VIZIO - Nato a San Nicolas, 200 km da Buenos Aires, nel 1935, Sivori sbarcò a Torino a 22 anni, dopo aver vinto tre campionati col River Plate e una Coppa America con l’Argentina: impazzava la moda degli oriundi e lui lo era davvero, visto che i nonni erano liguri (e infatti giocherà nove partite con la maglia azzurra, segnando 8 gol). Alla Juventus vinse lo scudetto al primo colpo e fece innamorare tutti, compreso l’Avvocato che lo definì «più che un fuoriclasse, un vizio: sai che alla lunga non ti farà bene, ma non puoi farne a meno». Ubriacava gli avversari con le sue finte e il suo marchio di fabbrica, il tunnel, spesso superandoli e fermandosi per dribblarli una seconda se non una terza volta.

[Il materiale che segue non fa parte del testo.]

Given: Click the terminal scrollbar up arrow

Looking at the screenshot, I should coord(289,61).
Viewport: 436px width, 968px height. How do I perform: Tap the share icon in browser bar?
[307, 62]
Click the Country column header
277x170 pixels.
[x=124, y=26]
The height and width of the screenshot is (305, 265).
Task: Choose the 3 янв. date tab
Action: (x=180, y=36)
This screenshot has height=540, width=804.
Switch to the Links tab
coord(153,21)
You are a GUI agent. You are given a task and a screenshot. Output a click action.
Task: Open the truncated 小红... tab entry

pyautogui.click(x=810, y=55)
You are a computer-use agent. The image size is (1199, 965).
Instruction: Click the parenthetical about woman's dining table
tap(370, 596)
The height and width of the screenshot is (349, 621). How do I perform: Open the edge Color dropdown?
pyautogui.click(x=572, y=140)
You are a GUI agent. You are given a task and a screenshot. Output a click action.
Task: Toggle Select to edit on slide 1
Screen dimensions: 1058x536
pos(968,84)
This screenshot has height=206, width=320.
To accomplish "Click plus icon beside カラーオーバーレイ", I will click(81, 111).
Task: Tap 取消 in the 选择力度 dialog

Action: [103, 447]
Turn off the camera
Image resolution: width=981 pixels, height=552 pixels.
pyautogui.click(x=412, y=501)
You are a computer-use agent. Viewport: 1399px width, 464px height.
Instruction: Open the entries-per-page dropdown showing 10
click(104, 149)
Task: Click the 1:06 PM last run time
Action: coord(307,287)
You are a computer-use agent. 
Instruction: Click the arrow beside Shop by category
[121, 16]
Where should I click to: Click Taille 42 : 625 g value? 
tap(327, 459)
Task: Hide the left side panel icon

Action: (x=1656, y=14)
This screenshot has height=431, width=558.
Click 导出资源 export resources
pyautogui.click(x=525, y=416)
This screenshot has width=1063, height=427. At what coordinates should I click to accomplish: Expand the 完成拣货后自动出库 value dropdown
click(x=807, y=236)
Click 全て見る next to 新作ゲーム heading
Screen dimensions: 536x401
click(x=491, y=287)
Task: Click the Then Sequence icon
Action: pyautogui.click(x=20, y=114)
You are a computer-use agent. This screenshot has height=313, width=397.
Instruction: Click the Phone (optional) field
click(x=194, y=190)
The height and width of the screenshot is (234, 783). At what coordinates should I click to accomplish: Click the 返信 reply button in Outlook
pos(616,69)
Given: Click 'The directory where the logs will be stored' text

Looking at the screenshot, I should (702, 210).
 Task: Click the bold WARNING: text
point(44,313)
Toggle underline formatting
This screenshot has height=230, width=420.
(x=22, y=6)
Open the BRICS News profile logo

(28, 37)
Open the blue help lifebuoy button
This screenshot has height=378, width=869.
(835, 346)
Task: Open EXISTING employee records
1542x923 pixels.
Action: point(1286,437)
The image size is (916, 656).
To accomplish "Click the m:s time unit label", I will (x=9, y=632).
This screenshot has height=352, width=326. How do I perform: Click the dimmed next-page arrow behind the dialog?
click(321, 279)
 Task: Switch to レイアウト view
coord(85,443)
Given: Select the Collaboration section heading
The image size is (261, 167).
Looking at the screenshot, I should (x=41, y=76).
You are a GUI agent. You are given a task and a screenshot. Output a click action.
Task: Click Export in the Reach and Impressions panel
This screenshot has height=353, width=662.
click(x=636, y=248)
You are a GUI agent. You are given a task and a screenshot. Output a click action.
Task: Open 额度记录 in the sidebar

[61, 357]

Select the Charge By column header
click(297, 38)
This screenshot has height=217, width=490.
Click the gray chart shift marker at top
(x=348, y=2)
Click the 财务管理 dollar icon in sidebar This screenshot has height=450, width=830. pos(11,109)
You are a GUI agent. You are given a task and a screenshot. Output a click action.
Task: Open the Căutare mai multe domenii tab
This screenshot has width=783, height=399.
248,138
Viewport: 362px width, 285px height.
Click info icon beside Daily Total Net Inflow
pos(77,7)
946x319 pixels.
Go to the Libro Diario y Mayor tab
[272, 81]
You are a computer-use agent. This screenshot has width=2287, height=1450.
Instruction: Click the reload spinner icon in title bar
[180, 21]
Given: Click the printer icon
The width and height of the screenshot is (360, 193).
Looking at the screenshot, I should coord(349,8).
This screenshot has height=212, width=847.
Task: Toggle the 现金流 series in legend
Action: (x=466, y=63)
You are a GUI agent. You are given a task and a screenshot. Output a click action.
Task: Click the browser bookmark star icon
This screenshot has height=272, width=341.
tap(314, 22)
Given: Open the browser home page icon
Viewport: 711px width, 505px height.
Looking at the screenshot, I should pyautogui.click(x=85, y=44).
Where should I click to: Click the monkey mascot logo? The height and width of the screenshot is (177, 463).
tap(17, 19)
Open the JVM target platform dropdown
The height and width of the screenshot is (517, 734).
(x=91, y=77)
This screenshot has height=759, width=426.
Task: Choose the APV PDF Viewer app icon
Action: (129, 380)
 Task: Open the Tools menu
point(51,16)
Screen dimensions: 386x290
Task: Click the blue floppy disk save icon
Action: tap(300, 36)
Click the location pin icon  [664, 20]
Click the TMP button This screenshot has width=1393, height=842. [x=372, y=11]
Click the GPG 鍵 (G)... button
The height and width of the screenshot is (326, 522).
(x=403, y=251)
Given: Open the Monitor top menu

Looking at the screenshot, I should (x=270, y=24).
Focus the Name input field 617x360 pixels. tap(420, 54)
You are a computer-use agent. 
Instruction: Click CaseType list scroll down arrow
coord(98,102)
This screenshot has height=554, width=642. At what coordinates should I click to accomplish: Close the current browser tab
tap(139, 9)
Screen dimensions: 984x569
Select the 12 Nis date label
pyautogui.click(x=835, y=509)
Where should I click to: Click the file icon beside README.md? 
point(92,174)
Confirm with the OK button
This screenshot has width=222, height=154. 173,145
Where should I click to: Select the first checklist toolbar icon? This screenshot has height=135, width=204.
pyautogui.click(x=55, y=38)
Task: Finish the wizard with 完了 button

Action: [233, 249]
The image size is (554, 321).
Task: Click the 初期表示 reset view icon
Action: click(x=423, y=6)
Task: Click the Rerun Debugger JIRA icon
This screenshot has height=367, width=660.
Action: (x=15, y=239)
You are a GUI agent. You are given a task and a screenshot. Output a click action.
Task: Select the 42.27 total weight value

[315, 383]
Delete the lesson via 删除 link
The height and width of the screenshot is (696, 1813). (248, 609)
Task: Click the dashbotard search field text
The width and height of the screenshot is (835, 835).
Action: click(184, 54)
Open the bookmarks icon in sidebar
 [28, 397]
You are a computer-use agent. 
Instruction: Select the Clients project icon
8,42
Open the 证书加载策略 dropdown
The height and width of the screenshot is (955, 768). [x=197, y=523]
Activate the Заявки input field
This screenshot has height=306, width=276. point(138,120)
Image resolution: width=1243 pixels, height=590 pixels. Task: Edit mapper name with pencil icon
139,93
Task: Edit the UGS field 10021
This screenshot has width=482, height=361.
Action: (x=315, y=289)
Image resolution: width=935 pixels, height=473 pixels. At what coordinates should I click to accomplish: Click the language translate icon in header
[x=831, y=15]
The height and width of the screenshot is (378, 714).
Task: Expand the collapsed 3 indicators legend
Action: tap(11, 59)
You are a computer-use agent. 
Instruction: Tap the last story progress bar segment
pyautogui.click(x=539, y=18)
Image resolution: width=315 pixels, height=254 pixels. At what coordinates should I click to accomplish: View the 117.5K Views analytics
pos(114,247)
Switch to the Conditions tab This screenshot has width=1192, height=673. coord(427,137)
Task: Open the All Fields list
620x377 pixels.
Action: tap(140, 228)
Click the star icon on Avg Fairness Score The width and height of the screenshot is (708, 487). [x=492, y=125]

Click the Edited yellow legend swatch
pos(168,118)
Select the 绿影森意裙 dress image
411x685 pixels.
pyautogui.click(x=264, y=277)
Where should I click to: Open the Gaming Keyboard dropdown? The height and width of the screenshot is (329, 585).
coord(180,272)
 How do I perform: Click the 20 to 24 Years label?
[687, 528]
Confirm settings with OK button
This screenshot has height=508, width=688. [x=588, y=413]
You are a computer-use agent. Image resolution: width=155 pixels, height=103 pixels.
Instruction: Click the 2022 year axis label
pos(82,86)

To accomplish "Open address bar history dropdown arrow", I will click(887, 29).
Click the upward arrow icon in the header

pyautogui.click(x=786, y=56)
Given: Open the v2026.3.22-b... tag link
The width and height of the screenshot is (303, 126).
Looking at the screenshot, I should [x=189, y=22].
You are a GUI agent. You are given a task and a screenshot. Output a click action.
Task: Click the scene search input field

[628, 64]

Provocava e reagiva: ne nascevano continue risse in campo, gli arbitri intervenivano, lui li contestava e loro lo cacciavano. Alla fine collezionerà, nei suoi 11 anni italiani, 33 giornate di squalifica. Con la Juve di scudetti ne vinse tre, tutti nei primi quattro anni, prima che il dominio bianconero fosse scalzato dalla Grande Inter di Herrera. Che Sivori aveva battezzato, il giorno in cui, per protesta contro la Federcalcio, Angelo Moratti aveva deciso di mandare in campo la Primavera nella ripetizione dello scontro scudetto del 1961. In quella partita l’argentino segnò sei gol: prima di lui in Serie A c’era riuscito solo Silvio Piola, dopo non ci riuscirà più nessuno. 

 

A NAPOLI - Nel 1965 sulla panchina juventina arriva Heriberto Herrera, un paraguaiano che chiede ai suoi giocatori un’applicazione tattica e una dedizione in allenamento che Sivori considera un’offesa al suo talento. Il tempo di vincere una Coppa Italia e, dopo un anno costellato di litigi, l’argentino chiede la cessione. Achille Lauro, pirotecnico presidente del Napoli, non si lascia sfuggire l’occasione e si guadagna la riconoscenza eterna dei suoi tifosi, che a Sivori riservano un amore pari solo a quello che vent’anni dopo mostreranno per un altro argentino, Diego Armando Maradona. Al primo anno, insieme ad Altafini, Sivori porta subito il Napoli a vincere il suo primo trofeo, la Coppa delle Alpi, e ad eguagliare il miglior piazzamento della sua storia, un terzo posto che mancava da 31 anni e che verrà superato dal secondo raggiunto due anni dopo. Poi un fastidioso infortunio al ginocchio e una vita non proprio da atleta lo relegano ai margini della squadra.

 

L’ADDIO - Nel suo quarto anno in azzurro (1968) esordisce solo a novembre e il 1° dicembre al San Paolo arriva proprio la Juventus di Herrera che gli mette alle costole un terzino, Erminio Favalli, con il compito preciso di mordergli le caviglie. Dopo un quarto d’ora sono entrambi già ammoniti: appena un minuto dopo Favalli fa ostruzione su Sivori e l’argentino lo sgambetta. L’arbitro non sente ragioni: cartellino rosso. L’argentino cerca di farsi giustizia da solo con l’avversario e provoca una maxirissa che gli costerà sei turni di squalifica. Qualche giorno dopo, Sivori convoca i giornalisti e annuncia il suo addio all’Italia e al calcio. Torna in Argentina, dove intraprende prima la carriera di allenatore (guiderà anche la Nazionale per 14 partite). Rimase legatissimo alla Juventus, per cui lavorerà come osservatore, ma anche al Napoli: «A me è rimasta l’idea – disse poco prima di morire a 69 anni – che Napoli mi ha dato molto e io ho dato meno di quello che Napoli ha dato a me. E questa è una cosa cui non si può più rimediare».